11 May 2011

Regulatory Atrocity of the Week

In Fifty Days, Payments Innovation Will Stop In Silicon Valley

What the law accomplishes sounds mundane enough: it requires money transmitters--companies that act like banks, but aren't, such as PayPal--to get licenses. As usual, however, the devil is in the details. Previously, California corporations were only required to get money transmitter licenses for international funds transfers, and domestic transfers were unregulated. Now both kinds of transfers are regulated. Also, the price of each license is a little bit steep: half a million dollars and change.

Oh, and if you want to do business nationwide, you'll need 43 more of those licenses from almost every state. The forms and requirements are different everywhere, most states want your fingerprints to do a criminal background check (the exact same criminal background check, it turns out), and the price varies wildly from a measly $10,000 to $1,000,000+ per state. Want the forms? Good luck finding them; some states don't post them on-line.

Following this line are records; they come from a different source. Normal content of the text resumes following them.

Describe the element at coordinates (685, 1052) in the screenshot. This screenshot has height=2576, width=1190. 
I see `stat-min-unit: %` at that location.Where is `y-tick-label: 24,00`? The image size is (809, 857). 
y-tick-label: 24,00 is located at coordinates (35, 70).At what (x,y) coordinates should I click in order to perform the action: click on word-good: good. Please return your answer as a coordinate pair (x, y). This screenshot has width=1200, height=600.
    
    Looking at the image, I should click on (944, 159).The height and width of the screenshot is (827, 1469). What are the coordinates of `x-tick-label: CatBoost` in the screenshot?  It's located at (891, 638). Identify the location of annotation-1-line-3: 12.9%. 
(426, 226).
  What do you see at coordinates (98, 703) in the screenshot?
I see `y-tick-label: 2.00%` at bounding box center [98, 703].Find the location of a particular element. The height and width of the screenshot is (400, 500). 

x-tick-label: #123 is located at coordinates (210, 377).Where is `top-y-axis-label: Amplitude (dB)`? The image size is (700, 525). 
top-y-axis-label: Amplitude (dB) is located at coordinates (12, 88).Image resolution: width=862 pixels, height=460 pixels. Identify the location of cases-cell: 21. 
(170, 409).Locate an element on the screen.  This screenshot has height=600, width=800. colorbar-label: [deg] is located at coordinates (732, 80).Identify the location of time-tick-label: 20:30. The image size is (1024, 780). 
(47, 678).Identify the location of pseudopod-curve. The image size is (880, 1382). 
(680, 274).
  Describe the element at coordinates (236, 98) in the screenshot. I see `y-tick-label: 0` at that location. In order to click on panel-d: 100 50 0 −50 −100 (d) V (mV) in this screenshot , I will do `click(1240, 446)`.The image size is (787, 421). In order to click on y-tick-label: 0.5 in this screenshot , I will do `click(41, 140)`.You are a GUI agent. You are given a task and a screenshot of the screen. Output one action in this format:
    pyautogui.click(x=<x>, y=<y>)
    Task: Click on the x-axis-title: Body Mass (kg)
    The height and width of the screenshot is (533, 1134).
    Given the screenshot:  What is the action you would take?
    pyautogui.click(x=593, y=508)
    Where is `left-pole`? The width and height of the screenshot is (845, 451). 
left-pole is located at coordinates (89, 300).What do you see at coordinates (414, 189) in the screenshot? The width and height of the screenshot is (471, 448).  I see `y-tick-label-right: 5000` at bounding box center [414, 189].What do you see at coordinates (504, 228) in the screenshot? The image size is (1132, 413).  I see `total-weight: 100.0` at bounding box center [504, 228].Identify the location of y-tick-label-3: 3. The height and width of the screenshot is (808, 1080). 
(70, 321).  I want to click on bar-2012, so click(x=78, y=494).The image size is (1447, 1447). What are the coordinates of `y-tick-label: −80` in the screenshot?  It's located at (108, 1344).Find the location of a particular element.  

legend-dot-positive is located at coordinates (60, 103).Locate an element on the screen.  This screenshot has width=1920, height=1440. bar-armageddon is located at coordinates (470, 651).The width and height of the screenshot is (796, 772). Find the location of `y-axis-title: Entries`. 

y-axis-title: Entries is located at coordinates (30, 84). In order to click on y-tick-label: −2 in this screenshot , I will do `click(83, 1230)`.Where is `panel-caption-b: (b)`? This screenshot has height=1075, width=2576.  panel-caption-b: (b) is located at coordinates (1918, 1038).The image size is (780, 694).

Why does California's law matter at all when the regulatory framework for money transmitters is already such a mess? Well, Silicon Valley is located in California, and if Valley startup founders risk going to jail (which, under the updated PATRIOT Act, they do) for transmitting money illegally without a license, then there aren't going to be very many new companies working on ways to handle payments that don't involve the same old banks touting the same old plastic cards. Not to mention that there aren't a lot of investors who like the idea of putting half a million dollars into a company's bank account so that it can be immediately locked up and used for licenses.

In other words, the Money Transmission Act is designed to kill innovation.

I wish I could get worked up when stuff like this happens, but frankly it's just how America is. What wipes us out as an economic power won't be hyperinflation, default, or obvious crushing taxes; it'll be a million cuts just like this one.